Kristi Webb is a Senior Consultant at ThreeWill. She has over 18 years of software development experience working on software solutions and integrations for enterprise and product solutions. Her passion is applying technology solutions to solve business problems and improve efficiency.
In a previous blog post, we discussed the overall steps for migrating from an older, custom Unily instance to a more current version of Unily, which includes extracting the data from the older version of the product, transforming that data, and then uploading the data into the newer Unily platform. We also covered several of the challenges we have overcome when migrating Unily content.
In this blog post, we will discuss the Unily Data Extraction process in more detail, as well as some of the specific challenges we have overcome when pulling or extracting the data via the Unily APIs.

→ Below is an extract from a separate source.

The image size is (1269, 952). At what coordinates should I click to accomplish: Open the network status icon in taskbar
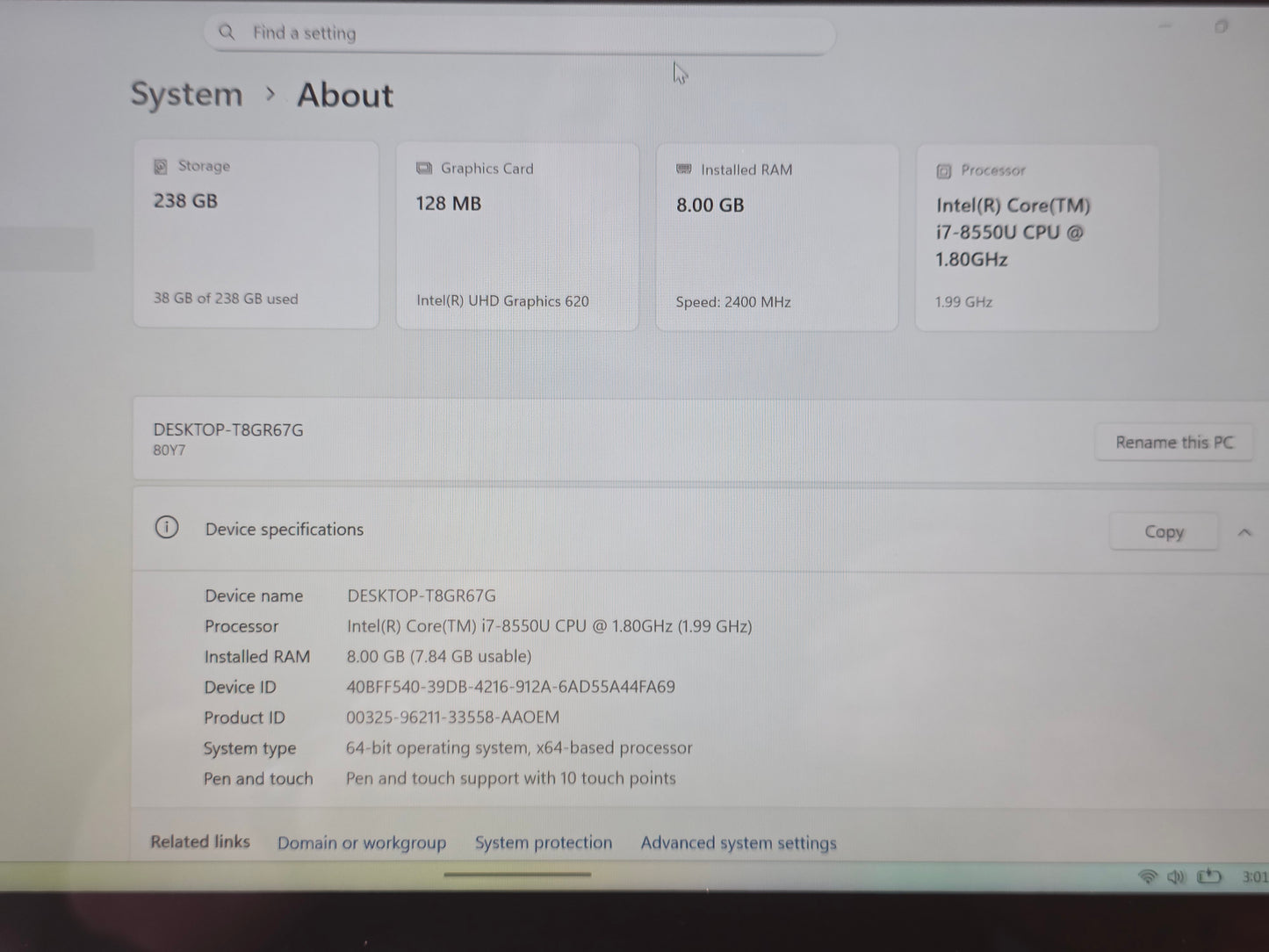coord(1148,876)
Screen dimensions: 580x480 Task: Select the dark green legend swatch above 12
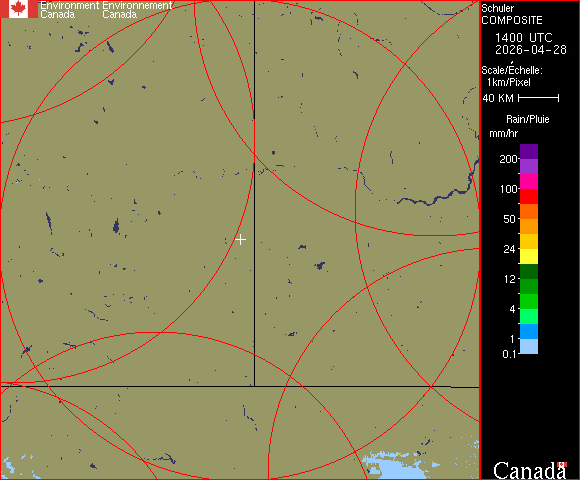click(x=529, y=271)
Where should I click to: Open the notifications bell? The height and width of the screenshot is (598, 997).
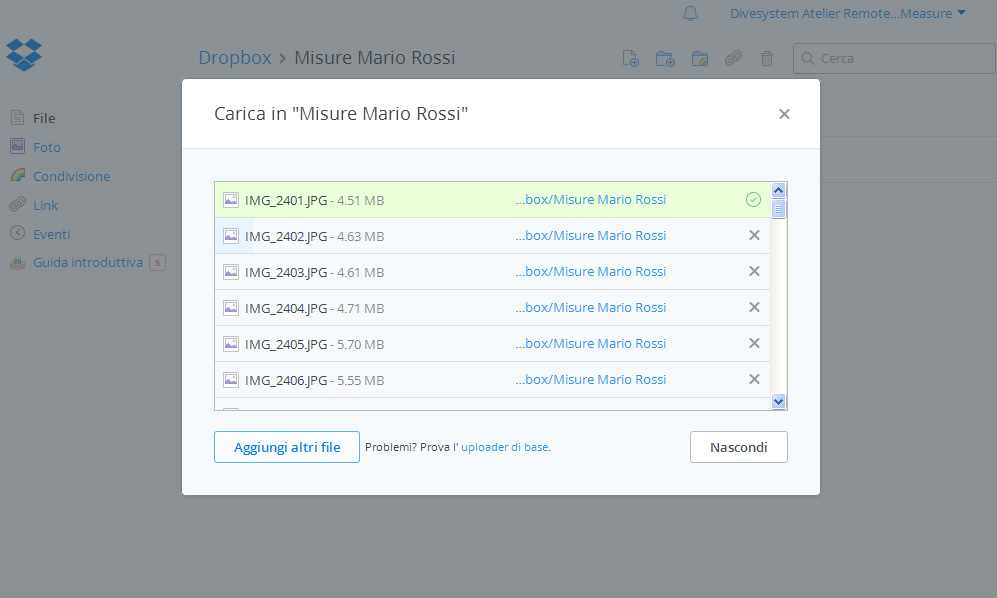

Our first goal is always to get a complete inventory of data in the source system. The inventory includes the following 3 types of data:
- Content (Content Items and Media Files)
For this specific project, we did not migrate Pages and Widgets, but those ‘content types’ are also available via the Content API if you do want to migrate them.
Using the /users/query API endpoint we created a utility that pulls the list of Unily Users and saves the list of Users into a MongoDB database. We use a paging token to make repeated API calls until the complete list of users is pulled and stored in the database.
Sites & Content Inventory
We initially pulled just the list of sites using the /content/query API endpoint by filtering only for sites. Later we merged the process of pulling content items and site information into a one-step process and pulled all the content items with their Site ID, Content Store ID, and Repository ID stored together as one document record in a MongoDB database. Once in the database, we can run various queries and analyze the content to help determine which items should be migrated. We can also see how many content items exist within a site to allow us to group sites into realistic batches that can be migrated daily. We are also able to assess which sites have new or recently modified content.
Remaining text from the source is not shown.